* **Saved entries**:
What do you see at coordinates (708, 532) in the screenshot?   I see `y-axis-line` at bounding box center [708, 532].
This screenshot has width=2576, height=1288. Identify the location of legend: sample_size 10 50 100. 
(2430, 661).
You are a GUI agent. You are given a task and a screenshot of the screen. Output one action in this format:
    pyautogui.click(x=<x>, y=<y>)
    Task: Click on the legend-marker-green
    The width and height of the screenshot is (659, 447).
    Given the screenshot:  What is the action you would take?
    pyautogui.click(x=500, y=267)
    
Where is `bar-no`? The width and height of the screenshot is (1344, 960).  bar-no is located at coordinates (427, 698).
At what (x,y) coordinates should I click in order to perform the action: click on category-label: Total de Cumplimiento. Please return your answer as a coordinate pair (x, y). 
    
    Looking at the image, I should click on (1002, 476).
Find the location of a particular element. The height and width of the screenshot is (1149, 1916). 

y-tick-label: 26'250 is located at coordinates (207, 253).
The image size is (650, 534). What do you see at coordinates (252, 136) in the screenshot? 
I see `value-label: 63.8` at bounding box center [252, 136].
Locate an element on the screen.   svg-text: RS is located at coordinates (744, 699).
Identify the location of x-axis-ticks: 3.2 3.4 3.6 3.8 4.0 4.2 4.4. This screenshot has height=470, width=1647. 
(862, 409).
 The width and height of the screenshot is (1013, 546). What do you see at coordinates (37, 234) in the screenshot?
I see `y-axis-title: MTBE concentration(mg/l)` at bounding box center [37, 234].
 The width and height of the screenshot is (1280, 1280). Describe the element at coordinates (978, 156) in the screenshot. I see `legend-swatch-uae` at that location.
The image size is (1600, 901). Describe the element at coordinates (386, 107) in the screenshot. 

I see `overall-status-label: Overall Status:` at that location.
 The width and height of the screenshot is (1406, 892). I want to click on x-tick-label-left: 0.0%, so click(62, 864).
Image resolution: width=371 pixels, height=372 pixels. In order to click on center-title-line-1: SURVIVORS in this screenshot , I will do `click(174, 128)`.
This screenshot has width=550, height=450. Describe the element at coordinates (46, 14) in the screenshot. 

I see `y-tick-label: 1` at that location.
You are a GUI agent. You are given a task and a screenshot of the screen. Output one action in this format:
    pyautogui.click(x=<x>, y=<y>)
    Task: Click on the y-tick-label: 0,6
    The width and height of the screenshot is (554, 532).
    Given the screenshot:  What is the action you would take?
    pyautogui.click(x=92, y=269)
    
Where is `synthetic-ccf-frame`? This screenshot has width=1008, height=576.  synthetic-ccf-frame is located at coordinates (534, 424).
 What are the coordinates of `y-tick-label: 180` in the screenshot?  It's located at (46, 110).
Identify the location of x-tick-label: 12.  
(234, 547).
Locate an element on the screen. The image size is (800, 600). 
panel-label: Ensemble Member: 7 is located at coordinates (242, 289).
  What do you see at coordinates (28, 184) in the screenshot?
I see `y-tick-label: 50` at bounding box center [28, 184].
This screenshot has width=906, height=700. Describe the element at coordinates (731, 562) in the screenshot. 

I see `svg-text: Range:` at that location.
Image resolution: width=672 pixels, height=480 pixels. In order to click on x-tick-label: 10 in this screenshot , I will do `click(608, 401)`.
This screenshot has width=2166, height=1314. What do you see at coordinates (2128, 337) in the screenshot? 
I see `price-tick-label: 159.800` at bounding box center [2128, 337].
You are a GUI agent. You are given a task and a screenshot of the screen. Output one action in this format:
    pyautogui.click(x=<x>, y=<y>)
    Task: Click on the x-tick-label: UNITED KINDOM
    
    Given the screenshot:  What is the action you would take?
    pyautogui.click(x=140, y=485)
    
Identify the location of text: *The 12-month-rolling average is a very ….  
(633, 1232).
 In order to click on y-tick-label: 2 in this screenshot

* **Activity**:
Rewrite every line of the entries above as a JSON list of strings, with one string per line and blank lines omitted.

* **Response to this exercise**:
[
  "What do you see at coordinates (708, 532) in the screenshot?   I see `y-axis-line` at bounding box center [708, 532].",
  "This screenshot has width=2576, height=1288. Identify the location of legend: sample_size 10 50 100. ",
  "(2430, 661).",
  "You are a GUI agent. You are given a task and a screenshot of the screen. Output one action in this format:",
  "    pyautogui.click(x=<x>, y=<y>)",
  "    Task: Click on the legend-marker-green",
  "    The width and height of the screenshot is (659, 447).",
  "    Given the screenshot:  What is the action you would take?",
  "    pyautogui.click(x=500, y=267)",
  "Where is `bar-no`? The width and height of the screenshot is (1344, 960).  bar-no is located at coordinates (427, 698).",
  "At what (x,y) coordinates should I click in order to perform the action: click on category-label: Total de Cumplimiento. Please return your answer as a coordinate pair (x, y). ",
  "    Looking at the image, I should click on (1002, 476).",
  "Find the location of a particular element. The height and width of the screenshot is (1149, 1916). ",
  "y-tick-label: 26'250 is located at coordinates (207, 253).",
  "The image size is (650, 534). What do you see at coordinates (252, 136) in the screenshot? ",
  "I see `value-label: 63.8` at bounding box center [252, 136].",
  "Locate an element on the screen.   svg-text: RS is located at coordinates (744, 699).",
  "Identify the location of x-axis-ticks: 3.2 3.4 3.6 3.8 4.0 4.2 4.4. This screenshot has height=470, width=1647. ",
  "(862, 409).",
  " The width and height of the screenshot is (1013, 546). What do you see at coordinates (37, 234) in the screenshot?",
  "I see `y-axis-title: MTBE concentration(mg/l)` at bounding box center [37, 234].",
  " The width and height of the screenshot is (1280, 1280). Describe the element at coordinates (978, 156) in the screenshot. I see `legend-swatch-uae` at that location.",
  "The image size is (1600, 901). Describe the element at coordinates (386, 107) in the screenshot. ",
  "I see `overall-status-label: Overall Status:` at that location.",
  " The width and height of the screenshot is (1406, 892). I want to click on x-tick-label-left: 0.0%, so click(62, 864).",
  "Image resolution: width=371 pixels, height=372 pixels. In order to click on center-title-line-1: SURVIVORS in this screenshot , I will do `click(174, 128)`.",
  "This screenshot has width=550, height=450. Describe the element at coordinates (46, 14) in the screenshot. ",
  "I see `y-tick-label: 1` at that location.",
  "You are a GUI agent. You are given a task and a screenshot of the screen. Output one action in this format:",
  "    pyautogui.click(x=<x>, y=<y>)",
  "    Task: Click on the y-tick-label: 0,6",
  "    The width and height of the screenshot is (554, 532).",
  "    Given the screenshot:  What is the action you would take?",
  "    pyautogui.click(x=92, y=269)",
  "Where is `synthetic-ccf-frame`? This screenshot has width=1008, height=576.  synthetic-ccf-frame is located at coordinates (534, 424).",
  " What are the coordinates of `y-tick-label: 180` in the screenshot?  It's located at (46, 110).",
  "Identify the location of x-tick-label: 12.  ",
  "(234, 547).",
  "Locate an element on the screen. The image size is (800, 600). ",
  "panel-label: Ensemble Member: 7 is located at coordinates (242, 289).",
  "  What do you see at coordinates (28, 184) in the screenshot?",
  "I see `y-tick-label: 50` at bounding box center [28, 184].",
  "This screenshot has width=906, height=700. Describe the element at coordinates (731, 562) in the screenshot. ",
  "I see `svg-text: Range:` at that location.",
  "Image resolution: width=672 pixels, height=480 pixels. In order to click on x-tick-label: 10 in this screenshot , I will do `click(608, 401)`.",
  "This screenshot has width=2166, height=1314. What do you see at coordinates (2128, 337) in the screenshot? ",
  "I see `price-tick-label: 159.800` at bounding box center [2128, 337].",
  "You are a GUI agent. You are given a task and a screenshot of the screen. Output one action in this format:",
  "    pyautogui.click(x=<x>, y=<y>)",
  "    Task: Click on the x-tick-label: UNITED KINDOM",
  "    Given the screenshot:  What is the action you would take?",
  "    pyautogui.click(x=140, y=485)",
  "Identify the location of text: *The 12-month-rolling average is a very ….  ",
  "(633, 1232).",
  " In order to click on y-tick-label: 2 in this screenshot"
]